Specialist fronting and program service insurer State National Companies has acquired the first of the shell insurance companies it said recently it would purchase to underwrite business exclusively for its program arrangement with ILS manager Nephila Capital.
State National’s most recent quarterly results revealed that the company would use “commercially reasonable efforts to acquire one admitted and one non-admitted property and casualty insurance shell company” which would then be put to work to underwrite business specifically for ILS and catastrophe risk investment manager Nephila.
The program arrangement between State National and Nephila Capital enables the ILS manager to bring its reinsurance risk capital closer to the risk, by directly backing insurance fronted through State National.
The acquisition of shell insurers for the Nephila program will provide the ILS manager with additional flexibility in deploying capacity, the ability for it to brand the insurance paper as its own and the opportunity to grow this aspect of the business, as it seeks to put third-party investor backed reinsurance capital directly behind property catastrophe insurance risks.
State National announced on Friday that a subsidiary, State National Insurance Company, Inc., has entered into an agreement to acquire a shell insurer named United National Specialty Insurance Company from Diamond State Insurance Company for $7.35 million, excluding the capital and surplus.
United National Specialty Insurance Company is an admitted shell insurance company with licenses in 49 of the U.S. states (all excluding Pennsylvania).
This is the first of the shell insurers to be purchased for the Nephila Capital program. State National executives discussed the development on the firms recent earnings call, saying that this would “further enhance” the relationship between the two firms.
David Hale, CFO and COO of State National, said that the acquisition of the shell insurers, beginning with this company, would for Nephila “solidify their infrastructure” as they increasingly provide risk capital to back primary property insurance business.
Following the acquisition, the shell insurers will have a three-year period of premium production as part of State National, after which Nephila will have an option to acquire the insurers themselves.
Hale explained that if Nephila exercise this option to buy the insurers “contractual minimum payments to State National will extend by an additional two years, to at least 2021.”
Hale continued; “The exercising of the option would be beneficial to Nephila, in part due to the ability to monetise their investment in catastrophe exposed property insurance.
“This is likewise beneficial to State National, in that our model would be validated as a proven conduit by which alternative capital can access the primary insurance market.”
If Nephila doesn’t exercise the option to buy the shell insurers from State National their capacity would continue to be used “for the ongoing growth and expansion of the Nephila relationship,” Hale explained.
Through the shell insurers Nephila Capital will be able to access the type of business they want to write, using dedicated insurance paper, backed up by their reinsurance risk capital.

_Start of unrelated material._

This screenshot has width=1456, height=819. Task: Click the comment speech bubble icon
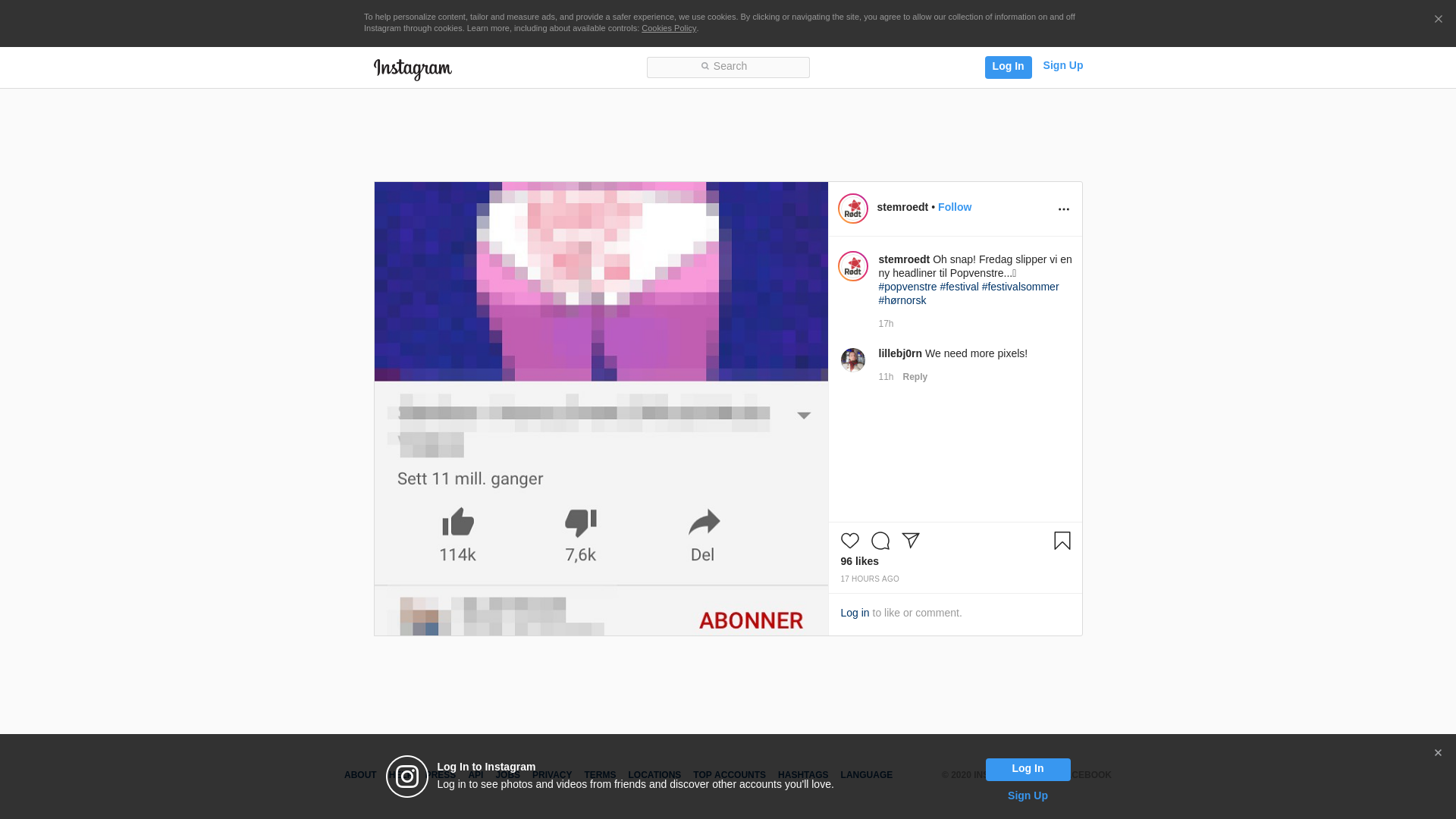(x=880, y=541)

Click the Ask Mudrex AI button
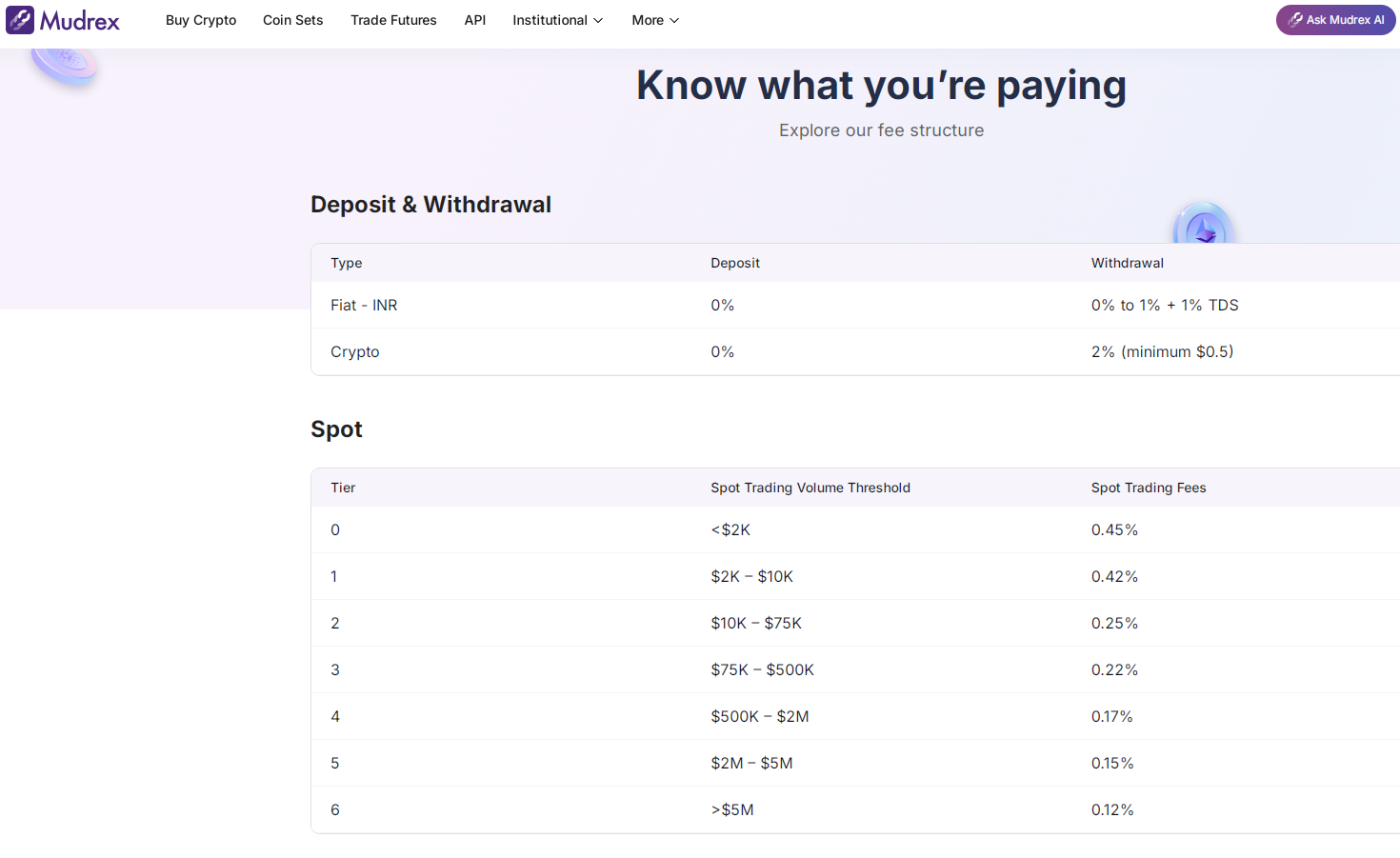point(1335,20)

State National CEO Terry Ledbetter said that this is a “transformative structure” in the re/insurance industry, giving capital closer and more direct access to risk.
State National also explained a little more detail behind the reinsurance arrangement that was revealed in the carriers recent quarterly filing, which we discussed last week here.

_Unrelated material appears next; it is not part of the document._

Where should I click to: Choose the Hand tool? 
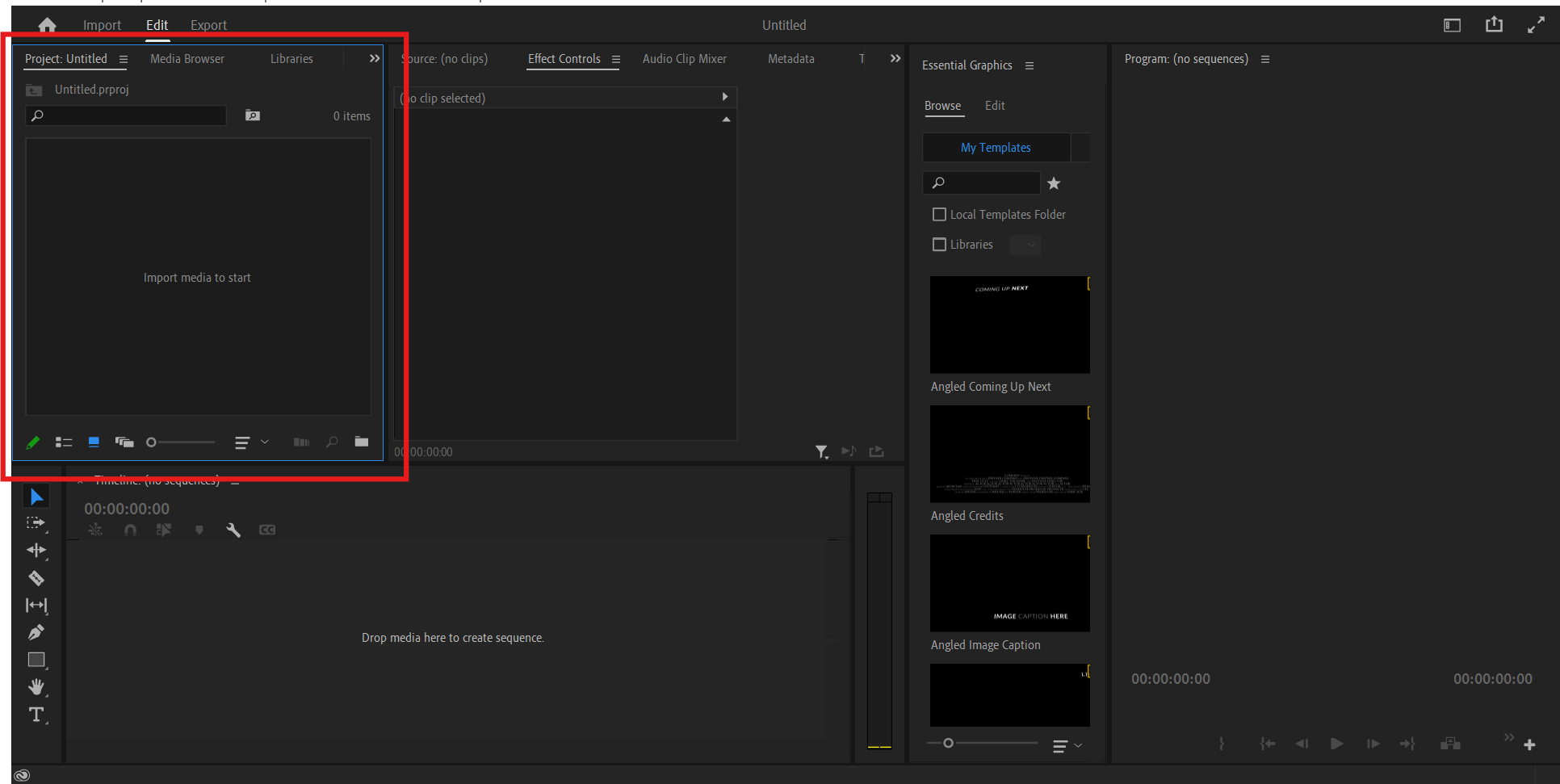click(36, 687)
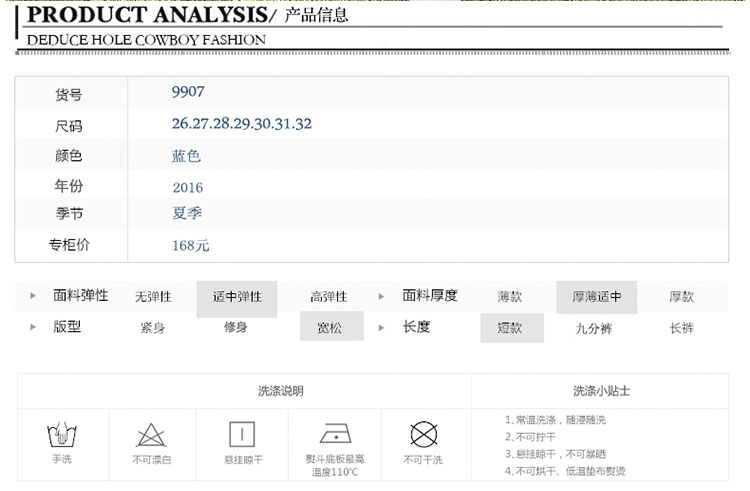Viewport: 750px width, 491px height.
Task: Open the 洗涤小贴士 section header
Action: point(600,391)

It relates to an agreement entered into and effective from January 1st 2016 under which State National will, at Nephila’s request, transfer some of the risk that would otherwise be reinsured by Nephila to other excess reinsurers.
According to State National this is due to a change in the structure of the arrangement, which in the past saw the risk reinsured through Nephila’s Ananke Re vehicle, but will in future see the Lloyd’s of London syndicate 2357 acting as a counterparty instead.
So instead of collateral in trust from Ananke, State National will receive access to the Lloyd’s syndicate trusts instead, the executives explained, and as business is ceded through to the Nephila syndicate some other reinsurers will also take some of the risk through the new excess reinsurance arrangements.
The switch to using the Lloyd’s syndicate will likely add extra efficiency to the arrangement for Nephila, perhaps allowing the firm to take advantage of the Lloyd’s central fund as an added strength, as it channels the risk back to its investment funds.
It’s clear that the fronting arrangement between State National and Nephila Capital is destined to grow in importance, as the pair put in place structures and mechanisms to make the transfer of insurance risk to capital as efficient as possible.
It’s fascinating to see Nephila Capital make use of its various structures and arrangements to secure more direct access to risk, bringing its reinsurance risk capital as close to the consumer as possible. In this way the efficiency of ILS capital can flow right through to the insurance product, benefiting consumers, and also helping Nephila to originate risk more directly and efficiently as well.
Subject to regulatory approvals and closing conditions, State National’s acquisition of the shell insurer for Nephila is expected to complete by the end of the third quarter of 2016.